The broadcaster is currently undergoing a restructuring process that will see at least 60 people leave the organisation under a voluntary exit scheme.
As of the end of 2020, it employed 1,866 people, up from 1,831 a year earlier.
‘Acute’ funding issues
RTÉ director-general Dee Forbes said the longer-term funding issues for public service media remained "acute and urgent" despite the 2020 surplus.
“For RTÉ, the achievements of 2020 will fuel the drive to ensure that the funding of public media is put on a firm footing.

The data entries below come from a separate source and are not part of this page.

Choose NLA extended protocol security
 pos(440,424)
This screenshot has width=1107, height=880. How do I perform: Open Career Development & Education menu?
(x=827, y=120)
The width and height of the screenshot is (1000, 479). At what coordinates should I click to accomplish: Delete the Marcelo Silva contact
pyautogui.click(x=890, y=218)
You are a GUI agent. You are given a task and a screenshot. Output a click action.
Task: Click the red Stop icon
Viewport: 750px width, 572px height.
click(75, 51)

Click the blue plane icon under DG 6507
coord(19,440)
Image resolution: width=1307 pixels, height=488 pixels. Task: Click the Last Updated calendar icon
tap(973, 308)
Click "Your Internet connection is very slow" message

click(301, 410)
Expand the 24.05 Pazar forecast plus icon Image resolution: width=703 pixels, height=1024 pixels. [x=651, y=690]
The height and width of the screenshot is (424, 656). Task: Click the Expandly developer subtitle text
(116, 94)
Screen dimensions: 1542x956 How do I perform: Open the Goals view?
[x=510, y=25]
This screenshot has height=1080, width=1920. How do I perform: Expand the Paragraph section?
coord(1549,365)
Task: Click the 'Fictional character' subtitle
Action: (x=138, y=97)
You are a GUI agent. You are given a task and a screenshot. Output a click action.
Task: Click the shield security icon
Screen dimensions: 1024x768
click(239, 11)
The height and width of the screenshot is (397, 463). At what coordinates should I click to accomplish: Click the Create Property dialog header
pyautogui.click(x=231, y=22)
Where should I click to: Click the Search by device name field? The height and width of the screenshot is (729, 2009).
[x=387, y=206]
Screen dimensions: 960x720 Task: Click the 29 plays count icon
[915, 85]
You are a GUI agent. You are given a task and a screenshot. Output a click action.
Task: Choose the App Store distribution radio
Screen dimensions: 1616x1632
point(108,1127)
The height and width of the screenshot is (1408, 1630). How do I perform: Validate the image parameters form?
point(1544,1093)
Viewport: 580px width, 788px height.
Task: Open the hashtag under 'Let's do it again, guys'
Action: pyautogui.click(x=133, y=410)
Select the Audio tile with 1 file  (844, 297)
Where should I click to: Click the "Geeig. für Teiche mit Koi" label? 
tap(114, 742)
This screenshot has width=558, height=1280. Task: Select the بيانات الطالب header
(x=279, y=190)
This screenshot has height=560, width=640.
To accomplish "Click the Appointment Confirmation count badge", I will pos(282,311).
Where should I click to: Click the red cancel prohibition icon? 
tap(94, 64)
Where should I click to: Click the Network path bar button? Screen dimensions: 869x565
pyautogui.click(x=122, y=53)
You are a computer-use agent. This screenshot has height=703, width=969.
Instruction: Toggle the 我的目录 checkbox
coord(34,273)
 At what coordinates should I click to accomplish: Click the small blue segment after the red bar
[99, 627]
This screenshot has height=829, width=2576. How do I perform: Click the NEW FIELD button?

Future generations deserve a strong, independent Irish voice.”
RTÉ board chair Moya Doherty said the pandemic had led to "a renewed and more urgent conversation" on public service media funding.
“Our audiences showed us, perhaps more clearly than ever, what they value and what they need from their national broadcaster. We will continue to evolve and adapt to meet that need, and will build stronger once the crisis has passed to ensure that our long patience as a nation has its just reward.”
The annual report confirms that members of the RTÉ board, including Ms Doherty, waived their fees in 2020, a move that was agreed in late 2019 as RTÉ proposed a series of measures to alleviate the financial pressures on the organisation. There are currently four vacancies on the board.
RTÉ’s most senior executives took a 10 per cent pay cut, with Ms Forbes’s basic salary falling to €225,000 as a result. Her total remuneration, including retirement benefits, last year was €306,000, down from €338,000.